Spanish authorities said they will examine the migrants case by case to see if they qualify for asylum according to the country’s regulations.

Spain’s minister of public works, Miguel Angel Abalos, said that the migrants from the Aquarius would be granted a “special authorisation” to remain in the country for one month before “they will be dealt with according to our laws without exception”.

Abalos said the Spanish government “will act within the law and with a message to Europe that it doesn’t have an immigration policy up to the challenge at hand”.

The boatload of migrants that was forced to spend days crossing the western Mediterranean includes 123 unaccompanied minors, 11 children and as many as seven pregnant women, according to Valencia’s regional authorities.

Spain has accepted the French government’s offer to take in those migrants who want to go to France “once they have fulfilled the protocols established for their arrival”.

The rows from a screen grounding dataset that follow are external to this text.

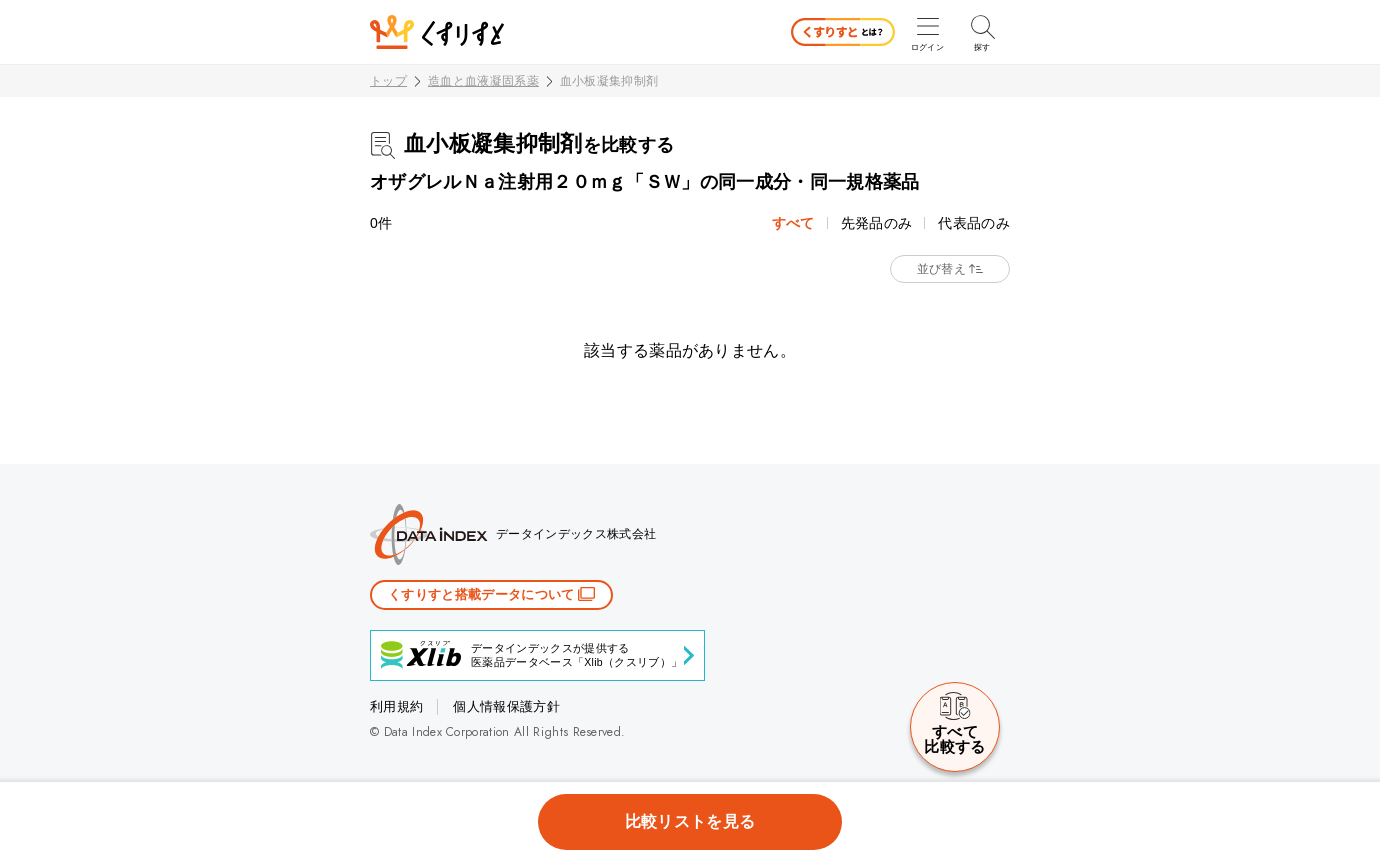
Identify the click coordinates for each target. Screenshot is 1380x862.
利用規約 (396, 706)
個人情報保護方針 (506, 706)
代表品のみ (974, 223)
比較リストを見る (690, 821)
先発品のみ (877, 223)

The refusal by Italy and Malta to allow the Aquarius to enter their ports has created a row between EU members over how to handle immigration.

Under the EU’s asylum laws – currently the subject of a major political dispute and under revision – migrants must apply for asylum in the country where they first enter Europe.

The arrival of the Aquarius convoy comes during a spike of seaborne migrants crossing from African shores to southern Spain. Through the first five months of 2018, a total of 35,455 migrants reached European shores, with 11,792 of them arriving in Spain. Spain’s new Socialist government has taken up the cause of the migrants to demonstrate its commitment to protecting human rights.